Brain reserve is an important but under-quantified concept in neuroscience. Clinically, many older adults who appear stable may experience sudden cognitive decompensation (e.g., delirium, acute confusion) following infections or surgery, analogous to patients with borderline cardiac function deteriorating after stressors. Despite recent progress in brain age modeling, there is no quantitative, clinically usable metric for brain reserve akin to EF in cardiology. Moreover, the underlying genetic and proteomic determinants of brain reserve and acute brain dysfunction remain unclear. Integrating Mendelian randomization and multi-omics analysis can provide causal insights and identify potential intervention targets.
1.Propose a “Brain Reserve Function” index, inspired by cardiac EF, by combining brain age estimation, genomics, and proteomics.
2.Apply two-sample Mendelian randomization (MR) to identify causal genomic and proteomic determinants of brain reserve and acute cognitive decline.
3.Integrate imaging, cognitive, genetic, and protein biomarker data from UK Biobank using advanced machine learning and multi-omics analysis.
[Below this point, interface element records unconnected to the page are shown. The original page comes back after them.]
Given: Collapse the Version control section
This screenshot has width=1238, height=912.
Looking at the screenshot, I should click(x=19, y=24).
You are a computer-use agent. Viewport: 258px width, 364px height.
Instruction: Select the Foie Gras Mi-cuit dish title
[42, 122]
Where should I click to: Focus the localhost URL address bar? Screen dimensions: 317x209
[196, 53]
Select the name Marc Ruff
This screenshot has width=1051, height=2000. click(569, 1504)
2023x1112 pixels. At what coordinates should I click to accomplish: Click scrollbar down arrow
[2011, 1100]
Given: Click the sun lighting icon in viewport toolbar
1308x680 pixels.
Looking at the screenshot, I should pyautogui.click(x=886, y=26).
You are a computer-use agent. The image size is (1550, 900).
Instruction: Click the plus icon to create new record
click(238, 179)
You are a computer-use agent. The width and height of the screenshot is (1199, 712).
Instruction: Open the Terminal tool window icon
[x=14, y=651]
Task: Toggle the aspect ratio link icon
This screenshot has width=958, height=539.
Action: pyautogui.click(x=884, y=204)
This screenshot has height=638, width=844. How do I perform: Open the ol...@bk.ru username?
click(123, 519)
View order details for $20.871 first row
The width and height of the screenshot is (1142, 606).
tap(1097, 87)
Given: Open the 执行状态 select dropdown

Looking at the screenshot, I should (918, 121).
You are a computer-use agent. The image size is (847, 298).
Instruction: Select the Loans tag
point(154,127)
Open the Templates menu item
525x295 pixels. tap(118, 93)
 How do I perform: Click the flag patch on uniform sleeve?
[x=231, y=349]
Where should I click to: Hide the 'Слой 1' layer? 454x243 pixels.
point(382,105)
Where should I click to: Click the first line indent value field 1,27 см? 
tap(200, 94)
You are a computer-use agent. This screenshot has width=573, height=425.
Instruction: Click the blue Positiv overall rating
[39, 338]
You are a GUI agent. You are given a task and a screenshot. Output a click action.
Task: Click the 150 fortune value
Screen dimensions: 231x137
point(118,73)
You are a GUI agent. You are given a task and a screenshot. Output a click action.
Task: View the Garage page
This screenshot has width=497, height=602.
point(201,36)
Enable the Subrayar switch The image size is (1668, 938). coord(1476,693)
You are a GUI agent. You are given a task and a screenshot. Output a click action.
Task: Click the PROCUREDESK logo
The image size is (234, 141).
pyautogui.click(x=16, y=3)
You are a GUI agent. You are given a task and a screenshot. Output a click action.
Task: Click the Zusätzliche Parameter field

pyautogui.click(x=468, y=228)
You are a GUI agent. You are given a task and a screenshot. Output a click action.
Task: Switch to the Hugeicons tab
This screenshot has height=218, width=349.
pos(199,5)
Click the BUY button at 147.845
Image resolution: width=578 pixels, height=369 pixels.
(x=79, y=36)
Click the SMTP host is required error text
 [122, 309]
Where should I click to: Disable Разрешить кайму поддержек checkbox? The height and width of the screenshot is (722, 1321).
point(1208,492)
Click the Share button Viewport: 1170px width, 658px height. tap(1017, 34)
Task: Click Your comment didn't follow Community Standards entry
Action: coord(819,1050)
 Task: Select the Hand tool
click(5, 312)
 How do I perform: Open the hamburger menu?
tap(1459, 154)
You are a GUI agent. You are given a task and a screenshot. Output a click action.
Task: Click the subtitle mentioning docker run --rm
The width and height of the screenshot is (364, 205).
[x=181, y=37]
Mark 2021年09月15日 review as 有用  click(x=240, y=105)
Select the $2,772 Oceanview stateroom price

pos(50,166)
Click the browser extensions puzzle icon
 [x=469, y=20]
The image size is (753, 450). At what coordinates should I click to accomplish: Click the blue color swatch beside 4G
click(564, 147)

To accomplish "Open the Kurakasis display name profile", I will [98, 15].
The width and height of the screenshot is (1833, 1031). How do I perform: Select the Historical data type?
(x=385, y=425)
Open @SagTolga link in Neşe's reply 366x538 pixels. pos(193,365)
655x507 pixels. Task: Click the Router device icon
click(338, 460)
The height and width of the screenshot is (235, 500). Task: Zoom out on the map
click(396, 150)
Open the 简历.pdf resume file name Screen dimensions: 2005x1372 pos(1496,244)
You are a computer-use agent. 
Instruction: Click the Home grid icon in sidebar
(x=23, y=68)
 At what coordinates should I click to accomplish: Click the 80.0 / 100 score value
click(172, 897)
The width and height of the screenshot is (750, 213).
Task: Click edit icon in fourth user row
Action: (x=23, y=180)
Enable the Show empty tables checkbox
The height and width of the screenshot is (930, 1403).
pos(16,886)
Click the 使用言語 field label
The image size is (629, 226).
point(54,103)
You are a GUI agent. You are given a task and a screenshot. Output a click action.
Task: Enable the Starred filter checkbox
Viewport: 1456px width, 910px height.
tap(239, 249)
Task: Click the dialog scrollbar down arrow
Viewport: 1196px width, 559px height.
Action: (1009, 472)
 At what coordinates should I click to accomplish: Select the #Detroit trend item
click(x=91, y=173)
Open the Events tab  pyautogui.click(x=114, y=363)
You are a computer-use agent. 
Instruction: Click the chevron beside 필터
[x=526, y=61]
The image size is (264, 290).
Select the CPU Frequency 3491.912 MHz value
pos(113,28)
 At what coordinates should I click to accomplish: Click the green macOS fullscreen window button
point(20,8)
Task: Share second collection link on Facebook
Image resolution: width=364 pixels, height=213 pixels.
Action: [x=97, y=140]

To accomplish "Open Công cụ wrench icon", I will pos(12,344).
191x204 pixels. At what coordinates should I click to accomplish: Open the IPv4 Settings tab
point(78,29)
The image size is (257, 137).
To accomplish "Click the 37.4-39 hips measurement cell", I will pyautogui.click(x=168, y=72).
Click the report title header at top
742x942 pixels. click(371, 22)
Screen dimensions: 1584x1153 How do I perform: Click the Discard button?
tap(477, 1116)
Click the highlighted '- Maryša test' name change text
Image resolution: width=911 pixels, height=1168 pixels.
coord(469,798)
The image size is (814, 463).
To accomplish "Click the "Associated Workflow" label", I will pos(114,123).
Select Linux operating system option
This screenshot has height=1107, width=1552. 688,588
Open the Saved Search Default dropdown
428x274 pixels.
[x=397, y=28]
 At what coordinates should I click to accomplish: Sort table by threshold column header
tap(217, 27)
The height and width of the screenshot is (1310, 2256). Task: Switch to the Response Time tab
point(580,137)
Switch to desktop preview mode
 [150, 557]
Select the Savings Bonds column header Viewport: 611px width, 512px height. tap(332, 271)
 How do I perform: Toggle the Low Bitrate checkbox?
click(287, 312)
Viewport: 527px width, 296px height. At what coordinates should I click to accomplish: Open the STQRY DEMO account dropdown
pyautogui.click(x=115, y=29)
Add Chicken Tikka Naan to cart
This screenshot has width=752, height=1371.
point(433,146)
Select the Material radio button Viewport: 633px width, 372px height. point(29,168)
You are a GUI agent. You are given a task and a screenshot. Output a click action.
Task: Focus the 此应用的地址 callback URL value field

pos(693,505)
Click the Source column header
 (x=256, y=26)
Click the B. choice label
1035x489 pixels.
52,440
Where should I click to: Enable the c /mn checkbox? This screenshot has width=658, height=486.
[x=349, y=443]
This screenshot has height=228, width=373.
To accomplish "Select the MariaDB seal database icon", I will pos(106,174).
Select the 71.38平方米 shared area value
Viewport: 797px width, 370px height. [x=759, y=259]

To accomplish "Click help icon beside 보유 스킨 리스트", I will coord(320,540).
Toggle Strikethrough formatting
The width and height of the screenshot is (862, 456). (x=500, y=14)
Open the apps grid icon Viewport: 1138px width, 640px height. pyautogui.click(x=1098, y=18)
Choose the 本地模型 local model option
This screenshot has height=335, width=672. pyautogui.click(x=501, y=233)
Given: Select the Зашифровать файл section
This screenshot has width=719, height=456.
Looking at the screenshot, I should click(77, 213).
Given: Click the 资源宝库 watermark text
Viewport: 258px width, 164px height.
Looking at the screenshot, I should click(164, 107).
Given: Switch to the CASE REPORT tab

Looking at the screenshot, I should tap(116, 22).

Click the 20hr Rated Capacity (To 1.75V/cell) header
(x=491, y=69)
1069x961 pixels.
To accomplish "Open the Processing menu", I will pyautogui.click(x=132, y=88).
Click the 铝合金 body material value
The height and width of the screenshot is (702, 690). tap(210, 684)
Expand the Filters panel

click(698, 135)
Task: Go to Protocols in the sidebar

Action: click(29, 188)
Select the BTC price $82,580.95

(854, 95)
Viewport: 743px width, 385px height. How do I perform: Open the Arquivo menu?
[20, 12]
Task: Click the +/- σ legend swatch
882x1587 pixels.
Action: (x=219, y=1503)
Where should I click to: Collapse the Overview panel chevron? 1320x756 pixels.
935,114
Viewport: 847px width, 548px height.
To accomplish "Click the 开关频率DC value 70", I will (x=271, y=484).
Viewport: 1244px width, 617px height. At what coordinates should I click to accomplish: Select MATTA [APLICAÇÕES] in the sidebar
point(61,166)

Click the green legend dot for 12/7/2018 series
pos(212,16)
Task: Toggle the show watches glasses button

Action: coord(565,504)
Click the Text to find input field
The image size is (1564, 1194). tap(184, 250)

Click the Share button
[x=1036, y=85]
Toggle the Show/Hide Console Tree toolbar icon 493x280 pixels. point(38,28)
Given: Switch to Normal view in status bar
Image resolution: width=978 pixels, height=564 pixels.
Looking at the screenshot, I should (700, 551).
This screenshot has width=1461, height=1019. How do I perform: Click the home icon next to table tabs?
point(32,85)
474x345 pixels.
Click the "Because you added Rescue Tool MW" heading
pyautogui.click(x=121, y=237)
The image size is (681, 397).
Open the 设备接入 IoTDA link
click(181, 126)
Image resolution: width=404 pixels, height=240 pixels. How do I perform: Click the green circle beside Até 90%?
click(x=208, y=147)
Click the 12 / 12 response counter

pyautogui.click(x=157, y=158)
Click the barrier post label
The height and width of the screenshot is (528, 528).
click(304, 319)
4.Evaluate the predictive utility of the brain reserve index for acute cognitive decompensation (delirium, in-hospital cognitive disorders) and long-term decline.
Aiming:
1.Develop and validate a composite brain reserve function index based on mechine learning methods, using brain MRI-based brain age modeling, genomics, and proteomics in UK Biobank.
2.Identify causal genetic and protein determinants of brain reserve and acute cognitive dysfunction via two-sample Mendelian randomization (MR) using large-scale GWAS and pQTL summary statistics.
3.Investigate associations between the brain reserve index and cognitive outcomes (delirium, cognitive impairment, dementia) and assess its predictive value for early risk stratification and prevention.